SEBI, the market controller, has stretched out the cut-off time to file Q4 results till June 30, as the effect of the novel coronavirus is difficult to consider in the financial reports. In an interview with ETCFO, Sandip Khetan, Partner and National Leader, Financial Accounting Advisory Services (FAAS), EY India, discussed extended lockdown implications and critical aspects to be considered while preparing the fourth-quarter report of FY 20. 

Organizations are probably going to encounter bigger misfortunes on products that are stuck in transit and steady expenses in restarting the factories. Another critical area of attention required is concerning fair value measurements. Fair value book-keeping is the act of estimating assets and liabilities at their present market value. For that, Ind AS 109 and Ind AS 16 prescribe certain fundamental principles on the definition and determination of fair value. As available market price is a crucial element in fair value measurements, the current volatility in the prices of financial instruments poses significant challenges for the firm to arrive at the fair value for financial assets. 
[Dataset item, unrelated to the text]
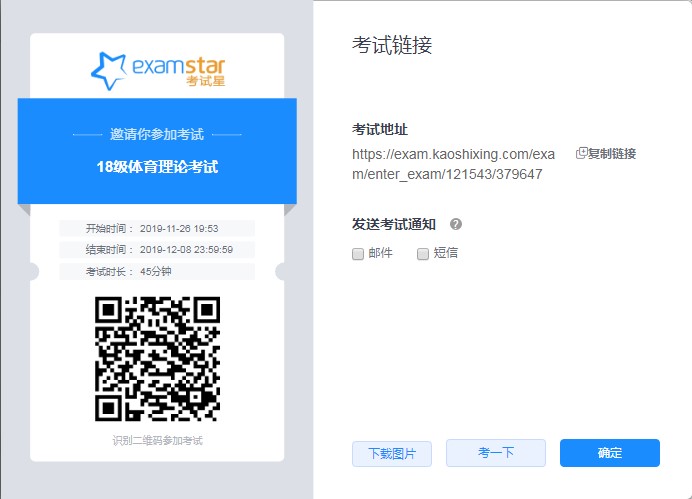Click the 18级体育理论考试 exam title
The width and height of the screenshot is (692, 499).
(157, 166)
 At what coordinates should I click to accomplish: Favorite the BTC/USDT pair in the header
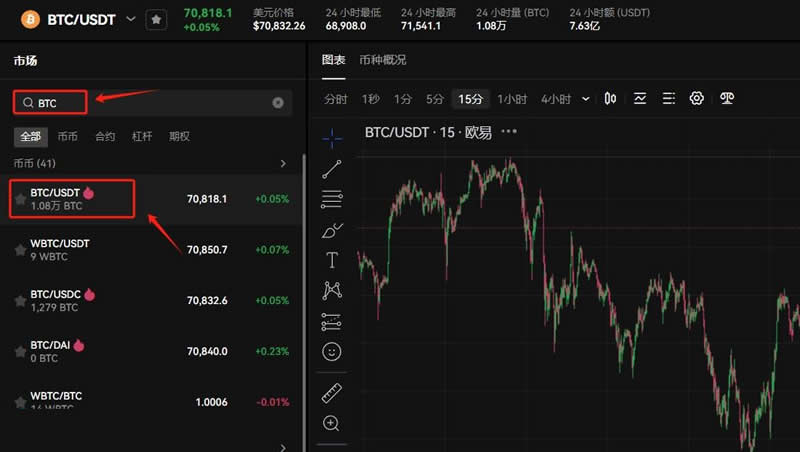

Low development or negative development is fundamentally going to build an impairment risk for all organizations. Indeed, even at times, this may even raise a warning as for going concern appraisal of the organization.

Against this backdrop, the accounting regulator of the country, the Institute of Chartered Accountants of India (ICAI) has issued an advisory on the “Impact of Coronavirus on Financial Reporting and the Auditors Consideration”. This advisory attempts to familiarize the preparers and auditors with some critical areas that require special attention during the pandemic.